The other bit here is a lot of companies at the moment are going, "Will I wait? I don't think this is going to impact me". I call that the will and the skill element. AI is everywhere. I've been in technology for 30 years, and I have seen not just the excitement . . .
Remember, all technology really rises up in what I call the hype curve. So you remember a couple of years ago, metaverse was going to be huge. Facebook changed its name. It may still be huge. I can't really see that. Blockchain, Bitcoin, all of these things were absolutely massive. They go through hype cycles. Again, I couldn't get that one.
I've worked in data science for 13 years, leading data science teams. I watch technology trends. This is one that isn't going to go away. Watch what Microsoft are doing building in Copilot, their generative AI engine, into everything they're doing. Every one of the big manufacturers, Canva, pick your partner, pick your technology, are all putting AI into everything. Why? Because it works, and because it's affordable.
This isn't going away. If you're not going to do it, your competitors are already doing this. So please, please, please, have the will and have the skill. You need to use AI. It is going to impact how we operate. It is going to impact jobs. Get ready and get prepared. No, I don't mean that as a frightening statement. I mean that as a call to action, and everything will be wonderfully good in the world.
The other bit here, and this is more a statement, is "Are you in a constant state of reinvention?" Let me explain that. Technology is impacting what we're doing. Things have never been faster, and things will never be slower because technology has that type of driving, driving, driving impact.
As Barry mentioned at the top end, 12 months ago, we weren't even talking about ChatGPT. Now every dollar that I can see from venture capitalist companies, from big investment firms, is going into AI because this technology works. That's going to accelerate how much technology is actually impacting our roles and our lives and our businesses and our markets around us.
So what we're going to have to get used to is constantly being in a state of change, constantly watching what's happening and how technology is driving the market, and constantly amending how we go about what we deliver, how we use AI to deliver that, and how we get folks inside of our business, including ourselves in HR, the skills that they need to be able to have a wonderful career with us for as long as possible by constantly keeping an eye on the market and training and retraining and investing in new ways of working, in new technologies, particularly AI, conversational AI, ChatGPT, and others.

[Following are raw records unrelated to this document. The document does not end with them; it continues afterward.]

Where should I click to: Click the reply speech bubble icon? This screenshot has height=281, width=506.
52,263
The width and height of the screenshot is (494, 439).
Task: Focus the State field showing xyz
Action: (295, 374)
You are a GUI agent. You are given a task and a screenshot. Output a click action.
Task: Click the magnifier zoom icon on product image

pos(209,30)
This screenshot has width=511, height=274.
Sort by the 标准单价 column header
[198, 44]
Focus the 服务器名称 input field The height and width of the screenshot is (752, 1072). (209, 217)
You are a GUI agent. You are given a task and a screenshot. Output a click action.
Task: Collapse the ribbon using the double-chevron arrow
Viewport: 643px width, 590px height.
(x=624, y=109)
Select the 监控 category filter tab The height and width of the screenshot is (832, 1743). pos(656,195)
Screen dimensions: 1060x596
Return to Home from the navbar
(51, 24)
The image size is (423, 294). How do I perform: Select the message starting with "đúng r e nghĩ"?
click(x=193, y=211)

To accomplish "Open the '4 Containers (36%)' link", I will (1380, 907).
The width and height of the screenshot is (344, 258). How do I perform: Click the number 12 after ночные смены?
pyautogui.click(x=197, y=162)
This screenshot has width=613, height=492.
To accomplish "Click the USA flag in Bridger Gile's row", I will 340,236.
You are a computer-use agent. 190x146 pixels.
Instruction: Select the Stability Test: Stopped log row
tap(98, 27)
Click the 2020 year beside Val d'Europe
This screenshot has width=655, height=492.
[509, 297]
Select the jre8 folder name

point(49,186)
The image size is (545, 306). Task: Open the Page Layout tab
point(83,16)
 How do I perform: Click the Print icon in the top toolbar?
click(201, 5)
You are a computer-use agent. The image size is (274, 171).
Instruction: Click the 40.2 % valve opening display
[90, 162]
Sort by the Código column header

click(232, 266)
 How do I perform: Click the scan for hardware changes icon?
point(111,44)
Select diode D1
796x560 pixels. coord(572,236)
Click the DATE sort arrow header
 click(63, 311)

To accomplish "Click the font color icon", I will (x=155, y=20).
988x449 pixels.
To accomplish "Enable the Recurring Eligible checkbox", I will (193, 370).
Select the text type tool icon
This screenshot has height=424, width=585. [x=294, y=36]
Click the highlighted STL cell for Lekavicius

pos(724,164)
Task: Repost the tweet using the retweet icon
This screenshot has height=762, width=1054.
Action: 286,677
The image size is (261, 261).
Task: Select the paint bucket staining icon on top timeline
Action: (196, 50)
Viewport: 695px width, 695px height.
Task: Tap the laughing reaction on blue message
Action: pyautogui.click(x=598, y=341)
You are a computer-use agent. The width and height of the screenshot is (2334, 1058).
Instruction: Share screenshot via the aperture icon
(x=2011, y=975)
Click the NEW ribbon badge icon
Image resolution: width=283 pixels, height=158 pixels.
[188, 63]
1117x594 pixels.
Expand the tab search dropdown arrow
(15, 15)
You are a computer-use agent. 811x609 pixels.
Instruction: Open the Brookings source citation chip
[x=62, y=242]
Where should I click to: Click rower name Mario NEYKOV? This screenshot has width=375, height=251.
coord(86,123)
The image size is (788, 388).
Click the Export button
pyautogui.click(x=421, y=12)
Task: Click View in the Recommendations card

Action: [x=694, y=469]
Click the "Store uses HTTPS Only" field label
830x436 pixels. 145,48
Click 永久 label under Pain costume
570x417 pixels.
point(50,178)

Barry, I'll come back to you now to see if we can go to the video. And if we can't, I'll explain what it is, and then we can pass that video out to other audience members as needed.
Barry: I think, Kieran, what we'll probably do is send the video out to everybody after this, simply because we've still got quite a bit to get through. We are down for just 45 minutes, and there's quite a lot of Q&A in. So if that's okay, that's the way we can go.
Kieran: Absolutely. The video is self-explanatory, but if anyone struggles, they can come back to us.
Barry: Okay. Do you want to finish off, or shall . . .
Kieran: All done now. We can go to Q&A.
Barry: Lovely. Just before we do that, can I ask Maria just to advance the slide to the slide about 6 March? I just wanted to mention to everybody that we have a full-day event coming up online on 6 March, and it's entitled "The Fundamentals of AI for HR".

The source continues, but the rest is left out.